3. "It never ever helps to think that Whitney Houston's hairdo is real."

When Shonda was a teenager, she says wanted nothing more than to have her hair look like Whitney Houston's. She spent many frustrating mornings with curling irons and cans of hair spray only to find that her hair still did not look like Whitney's.

Then, one day, as an adult, she discovered that the fabulous Ms. Houston hair that she failed to achieve all those years was a wig. Mind blown.


Photo via Mark Kettenhofen/Wikimedia Commons.

Shonda uses this story to explain why she is so open about having a nanny.

As a mother who the world thinks "does it all," Rhimes says it is important to show the world that she doesn't do it all.

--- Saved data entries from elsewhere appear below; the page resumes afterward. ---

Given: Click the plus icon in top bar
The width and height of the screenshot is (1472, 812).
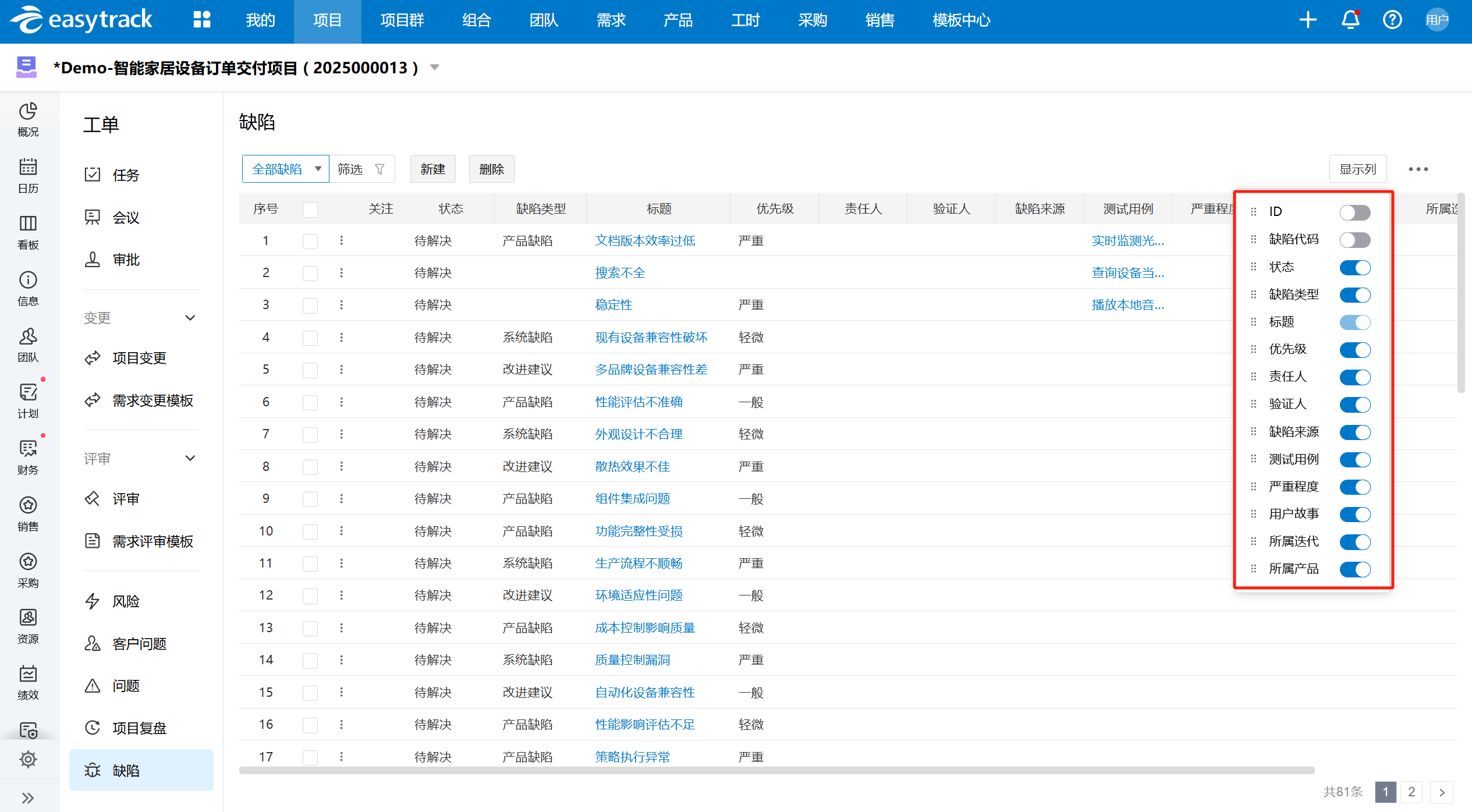Looking at the screenshot, I should (1308, 20).
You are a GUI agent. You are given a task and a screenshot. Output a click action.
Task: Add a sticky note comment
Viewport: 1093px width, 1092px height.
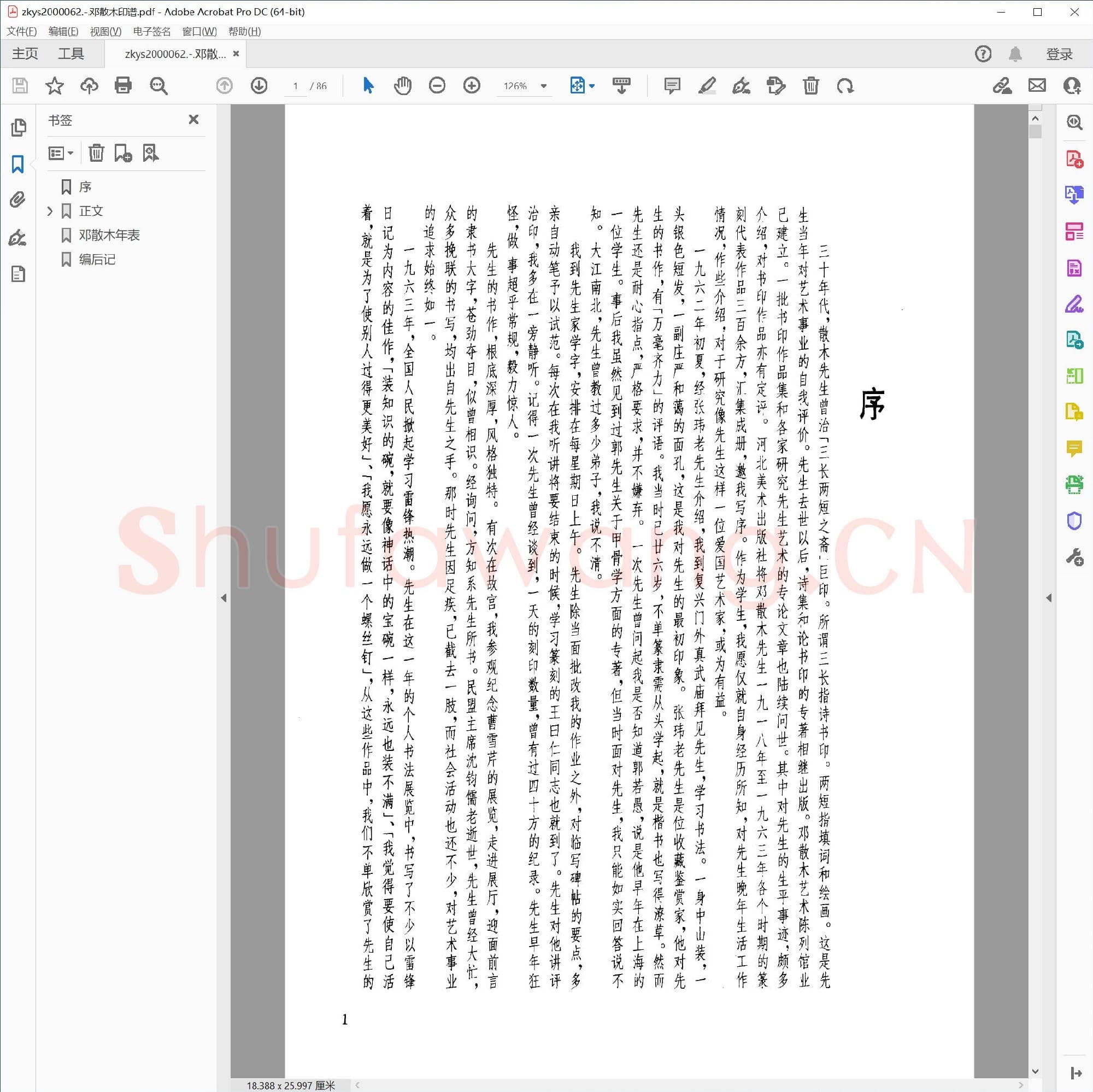672,86
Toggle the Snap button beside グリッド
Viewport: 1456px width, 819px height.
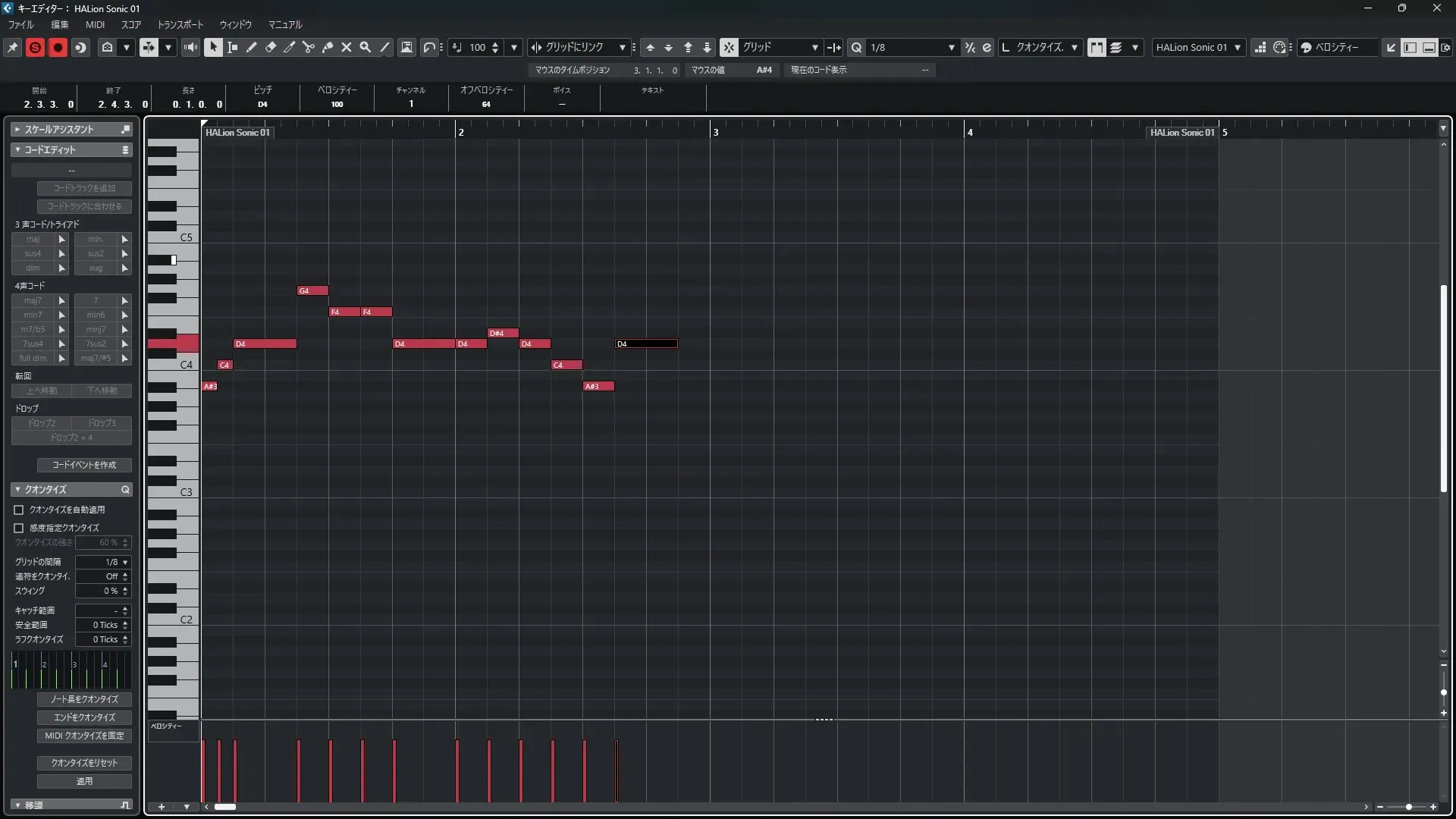[728, 47]
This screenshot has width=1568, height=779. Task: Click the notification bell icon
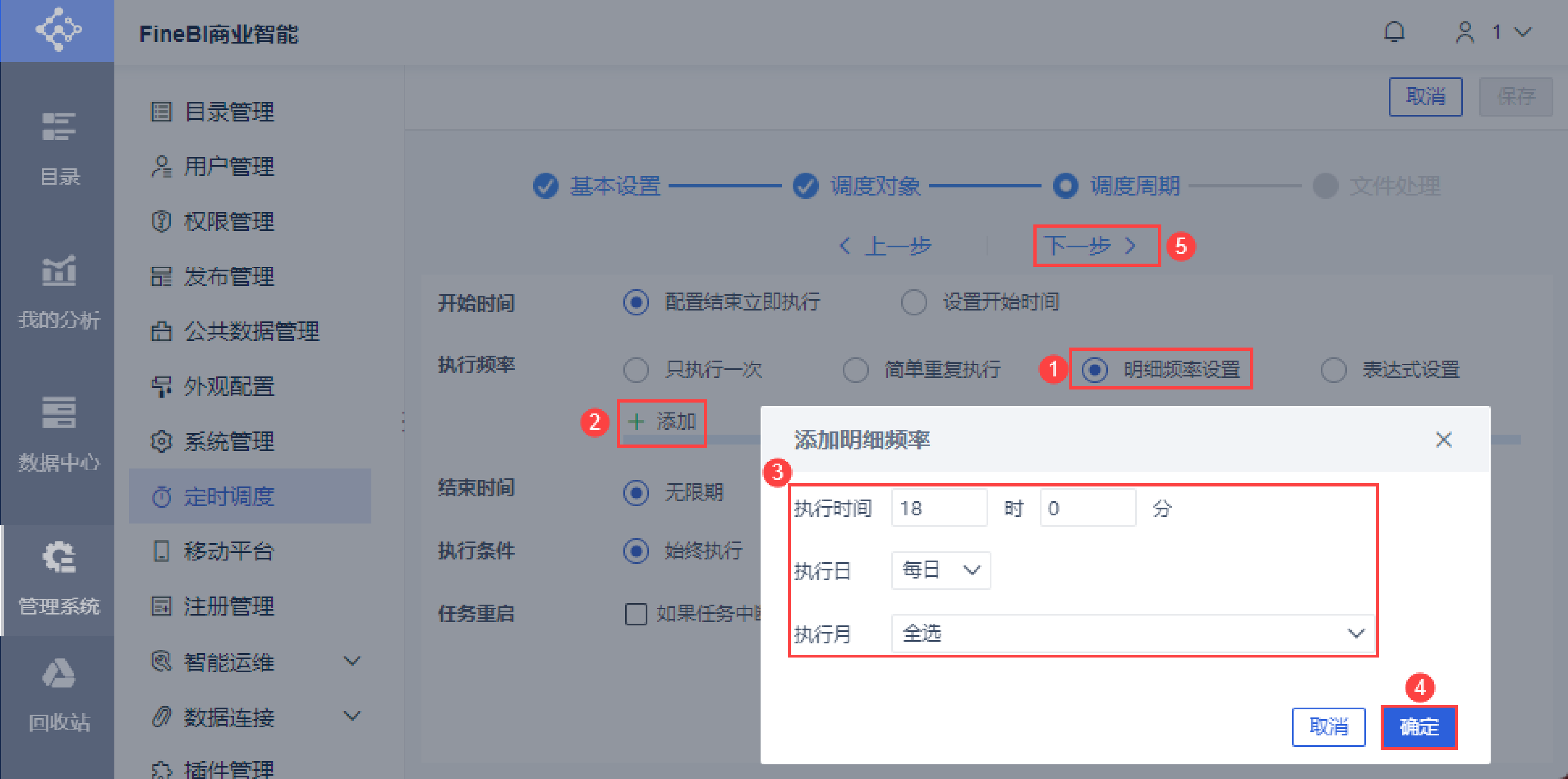pyautogui.click(x=1393, y=32)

She has help. The snacks she brings to her kid's school are store-bought, not homemade. She is constantly making tradeoffs to make things work. No matter how perfect her life may look, it isn't. Her life, her nanny, her store-bought snacks, they're all just like Whitney's wig.

When we stop feeling inadequate and stop comparing ourselves to ideals that may not even be real, we'll all be a lot happier.

4. "Thank you. Smile. Shut up."

This is Shonda's three-step process for accepting a compliment.

In her "Year of Yes," she practiced over and over to no longer do that self-deprecating, praise-rejection thing that so many women do. Instead, she learned to fully accept and receive praise. To help herself, she asked whether or not Wonder Woman, Serena Williams, or Beyoncé really doubt their greatness or feel bad about being told how "badass" they are. Probably not.

So while you may not be Wonder Woman or Beyoncé, if you are striving for greatness and doing the best that you absolutely can, you have to be OK with being better than everyone else sometimes.

Let that sink in for a second.

Not better as in an arrogant, "I matter more than you," existential sense but better at doing whatever it is that you do. Own your greatness. Own your expertise. And when someone compliments the thing you worked hard to achieve or be, just say thank you, smile, and shut up. Eventually, it'll start to feel good.

5. "Be the narrator of your own story."

As a writer, Shonda knows a thing or two about how to tell a good story. But with so many narratives about who and what a woman "should be" in regard to age, career, relationship status, and so many other expectations, it's hard sometimes to remember that you have the right to be the ultimate narrator of your own story.

In "Year of Yes," Rhimes gets personal and talks about the experience that finally empowered her to admit that she doesn't want to get married. She never has and, as far as she knows now, never will. And that's OK. It is just one of many truths that she began to realize she had to embrace and own in order to write her own life story.


She had to finally say "yes" to who she is.

Saying yes to who we really are and not allowing narratives constructed by others to dictate how we feel and what we do is essential to living a life of freedom and fulfillment.

This is just a taste of the advice Rhimes gives in "Year of Yes."

Now, of course, we don't all have the funds and resources to say yes to every opportunity that comes along, but the overall message of the book goes beyond financial limits.

Rhimes encourages us to acknowledge what is right for each of us and what empowers us to push past our fears, embrace our greatness, and do the things that will add meaning and value to our lives.

Who wouldn't want to say yes to that? Not just for 365 days, but for forever? I'm pretty sure that's exactly what Shonda has in mind.